## ASSIGNED TASK
From the data, return each line holding the word "computer".

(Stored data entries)
——————————

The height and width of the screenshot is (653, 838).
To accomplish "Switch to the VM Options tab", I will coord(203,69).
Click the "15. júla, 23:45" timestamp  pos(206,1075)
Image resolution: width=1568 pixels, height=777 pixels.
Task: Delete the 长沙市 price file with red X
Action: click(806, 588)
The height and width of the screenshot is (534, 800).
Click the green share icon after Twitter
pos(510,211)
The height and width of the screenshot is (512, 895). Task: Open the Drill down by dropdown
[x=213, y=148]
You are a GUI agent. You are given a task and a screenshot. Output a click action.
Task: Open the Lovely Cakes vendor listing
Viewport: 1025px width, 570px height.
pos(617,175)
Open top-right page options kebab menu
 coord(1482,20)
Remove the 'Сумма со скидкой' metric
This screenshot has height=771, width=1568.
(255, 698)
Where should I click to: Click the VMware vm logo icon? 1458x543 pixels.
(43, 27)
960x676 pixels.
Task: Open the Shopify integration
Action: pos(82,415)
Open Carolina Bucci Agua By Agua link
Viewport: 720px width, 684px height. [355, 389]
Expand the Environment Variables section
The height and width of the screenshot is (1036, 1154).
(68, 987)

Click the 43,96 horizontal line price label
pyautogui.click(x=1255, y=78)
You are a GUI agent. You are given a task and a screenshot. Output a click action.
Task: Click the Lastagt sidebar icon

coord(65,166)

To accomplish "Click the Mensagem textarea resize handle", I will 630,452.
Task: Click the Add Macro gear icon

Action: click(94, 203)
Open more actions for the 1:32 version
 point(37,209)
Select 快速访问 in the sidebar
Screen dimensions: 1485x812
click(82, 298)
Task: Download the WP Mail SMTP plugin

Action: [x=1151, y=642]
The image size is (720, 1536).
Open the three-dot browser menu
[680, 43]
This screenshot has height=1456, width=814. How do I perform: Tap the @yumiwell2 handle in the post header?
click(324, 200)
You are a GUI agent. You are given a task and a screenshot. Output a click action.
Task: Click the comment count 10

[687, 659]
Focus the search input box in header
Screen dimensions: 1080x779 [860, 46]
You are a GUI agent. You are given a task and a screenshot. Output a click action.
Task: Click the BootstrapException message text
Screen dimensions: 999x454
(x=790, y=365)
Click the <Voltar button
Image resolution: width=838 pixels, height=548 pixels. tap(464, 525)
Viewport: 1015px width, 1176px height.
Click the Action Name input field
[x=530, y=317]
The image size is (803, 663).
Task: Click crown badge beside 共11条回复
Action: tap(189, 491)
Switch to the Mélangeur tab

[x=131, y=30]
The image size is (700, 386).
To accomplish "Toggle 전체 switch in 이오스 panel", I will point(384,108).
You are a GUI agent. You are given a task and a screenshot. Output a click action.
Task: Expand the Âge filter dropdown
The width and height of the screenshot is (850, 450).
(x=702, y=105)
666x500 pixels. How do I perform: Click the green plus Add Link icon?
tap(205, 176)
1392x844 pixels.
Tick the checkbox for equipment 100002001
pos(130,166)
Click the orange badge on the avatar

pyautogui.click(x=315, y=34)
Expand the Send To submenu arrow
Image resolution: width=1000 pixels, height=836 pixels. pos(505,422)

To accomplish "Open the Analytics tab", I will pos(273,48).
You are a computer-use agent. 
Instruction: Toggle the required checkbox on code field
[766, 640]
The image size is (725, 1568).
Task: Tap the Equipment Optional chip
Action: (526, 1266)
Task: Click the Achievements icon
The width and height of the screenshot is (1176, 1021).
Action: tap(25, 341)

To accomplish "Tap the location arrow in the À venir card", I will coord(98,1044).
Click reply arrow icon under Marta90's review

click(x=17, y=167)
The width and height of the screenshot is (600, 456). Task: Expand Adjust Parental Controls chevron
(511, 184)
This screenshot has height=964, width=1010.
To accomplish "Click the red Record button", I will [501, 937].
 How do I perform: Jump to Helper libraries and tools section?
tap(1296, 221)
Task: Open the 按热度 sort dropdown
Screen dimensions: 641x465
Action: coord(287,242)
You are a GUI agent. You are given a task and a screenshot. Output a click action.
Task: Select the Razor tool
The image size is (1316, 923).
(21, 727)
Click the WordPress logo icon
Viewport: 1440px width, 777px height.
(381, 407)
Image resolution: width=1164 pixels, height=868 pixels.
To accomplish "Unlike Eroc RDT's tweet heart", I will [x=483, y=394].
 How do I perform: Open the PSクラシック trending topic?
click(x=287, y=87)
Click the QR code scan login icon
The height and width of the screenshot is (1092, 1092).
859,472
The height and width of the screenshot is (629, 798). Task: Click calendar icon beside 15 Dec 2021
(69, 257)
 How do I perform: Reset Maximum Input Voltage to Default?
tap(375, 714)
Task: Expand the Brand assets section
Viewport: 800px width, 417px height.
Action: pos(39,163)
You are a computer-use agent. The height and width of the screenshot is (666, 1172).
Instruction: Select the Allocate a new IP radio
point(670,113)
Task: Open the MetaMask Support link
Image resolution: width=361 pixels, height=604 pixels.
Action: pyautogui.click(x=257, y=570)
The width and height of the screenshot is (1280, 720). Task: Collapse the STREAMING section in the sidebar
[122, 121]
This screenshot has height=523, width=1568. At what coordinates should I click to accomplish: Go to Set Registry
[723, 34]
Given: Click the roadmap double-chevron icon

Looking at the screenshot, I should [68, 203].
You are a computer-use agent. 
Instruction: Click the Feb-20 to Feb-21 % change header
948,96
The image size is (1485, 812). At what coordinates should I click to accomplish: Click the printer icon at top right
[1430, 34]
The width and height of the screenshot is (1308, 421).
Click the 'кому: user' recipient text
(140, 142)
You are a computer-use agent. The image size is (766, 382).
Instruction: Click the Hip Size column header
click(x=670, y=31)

——————————

## ANSWER SPACE
You are a computer-use agent. 
You are a computer-use agent. The height and width of the screenshot is (666, 1172).
You are a computer-use agent. 
You are a computer-use agent. The image size is (766, 382).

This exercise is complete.